Almura tak mampu mengolah apa yang terjadi dalam pikirannya. Nada suara orang tersebut agak tidak asing di telinganya. Dia hampir dapat menggambarkan siapa orangnya, tetapi bunyi bising dari telepon tadi mengaburkan ingatannya. Siapa orang ini? Ada kepentingan apa yang dia perlu lakukan pada dirinya?

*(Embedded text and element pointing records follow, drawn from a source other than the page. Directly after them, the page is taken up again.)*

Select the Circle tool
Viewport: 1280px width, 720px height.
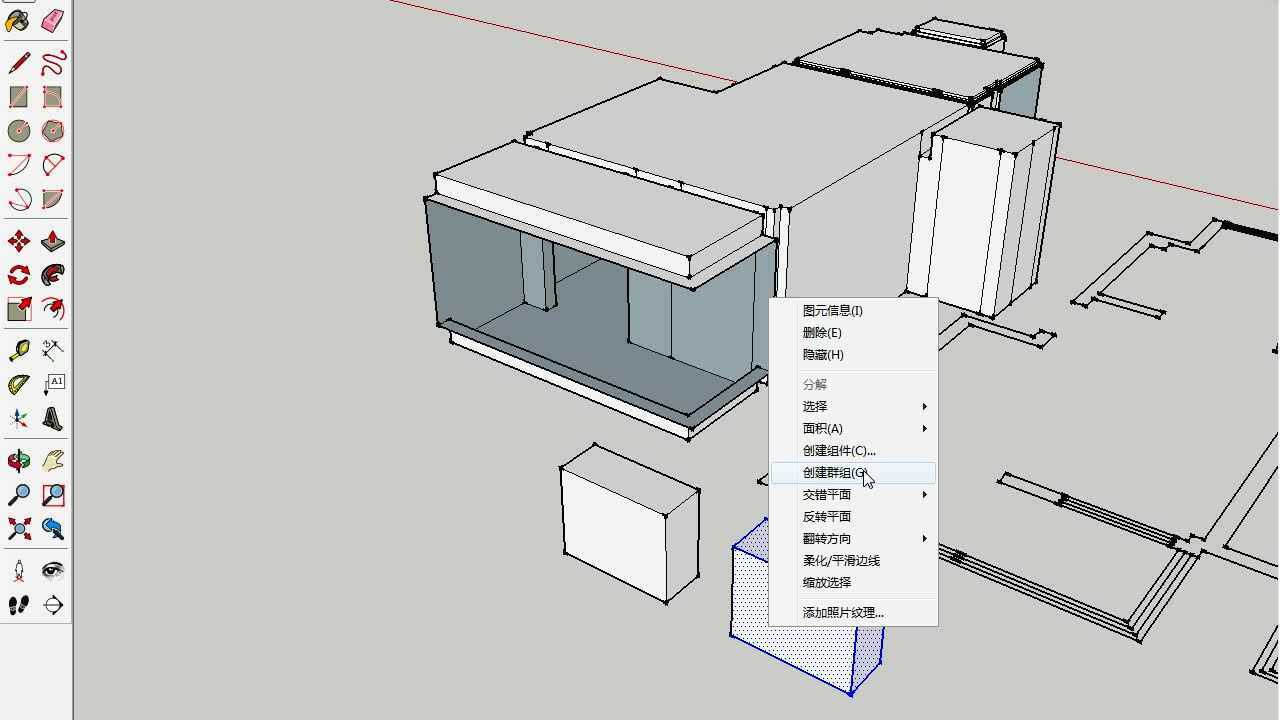click(x=17, y=131)
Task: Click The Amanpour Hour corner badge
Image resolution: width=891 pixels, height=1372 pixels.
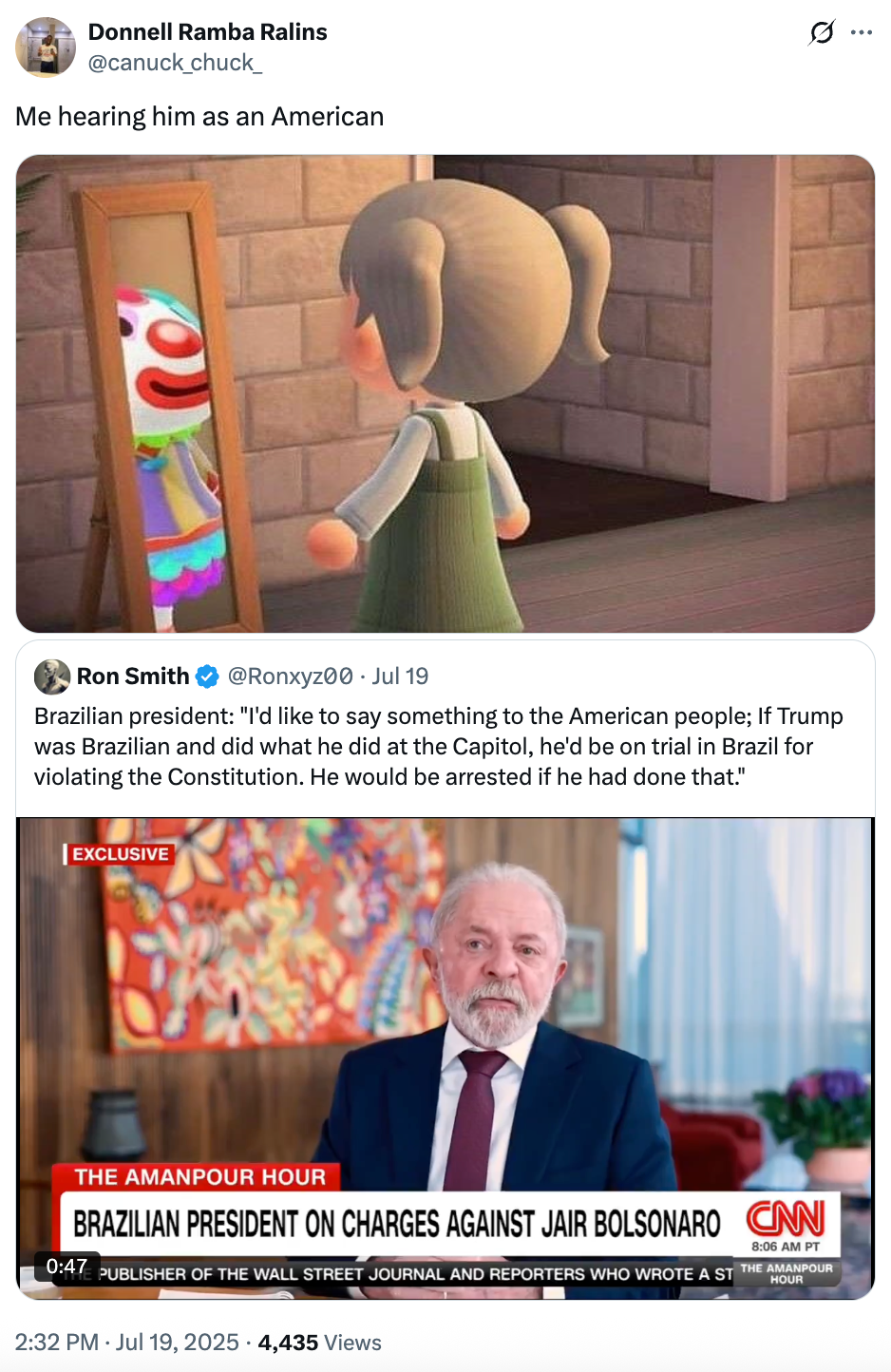Action: [787, 1273]
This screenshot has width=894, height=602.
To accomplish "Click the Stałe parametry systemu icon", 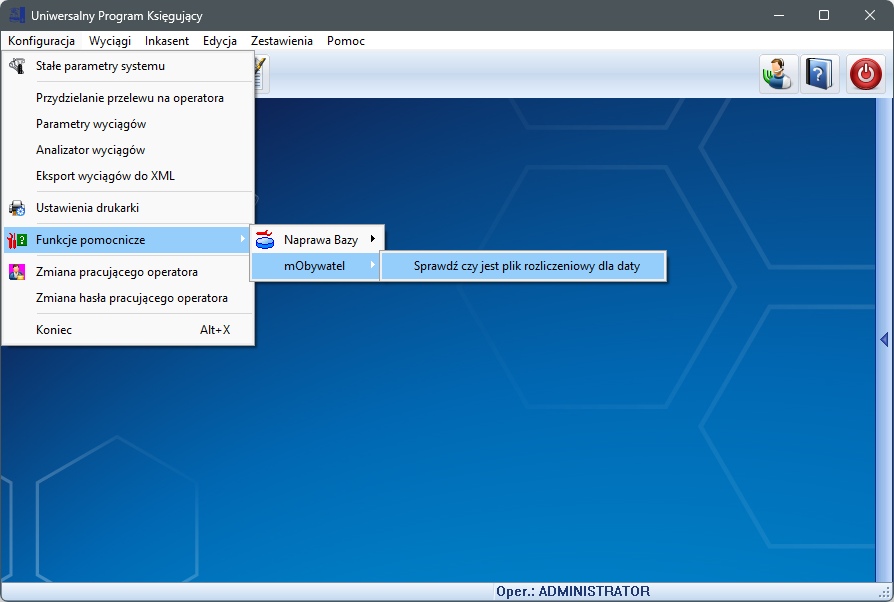I will coord(17,66).
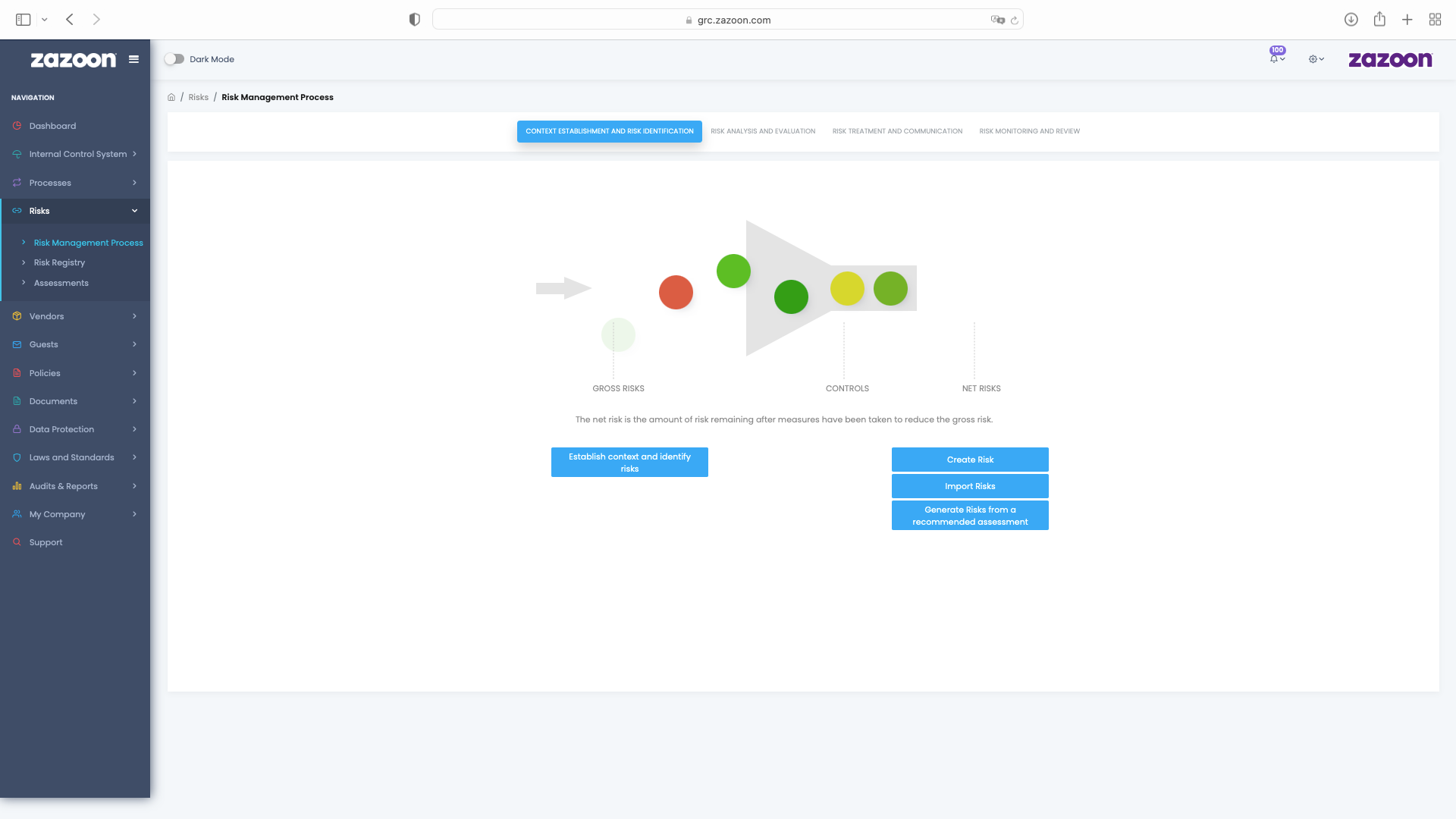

Begitu Almura meletakan telepon genggam, dia dikagetkan dengan suara Bu Nisa dari luar. Pandangan melalui jendela, ibu itu sedang menahan pintu dan memukulkan sapu ke seseorang yang berada di luar gerbang. Dia segera keluar untuk mengetahui apa yang terjadi.
"Bibi, ada apa?"
"Almura, ada gembel yang memaksa masuk nih," ucapnya sambil menoleh ke belakang.
Tiba-tiba, pintu gerbang teralis besi itu didorong keras hingga tubuh senja Ibu Nisa terjatuh ke belakang. Seorang pria berpakaian compang-camping masuk. Tanpa terduga, pria itu melompat ke arah Ibu Nisa dan menggigit lehernya.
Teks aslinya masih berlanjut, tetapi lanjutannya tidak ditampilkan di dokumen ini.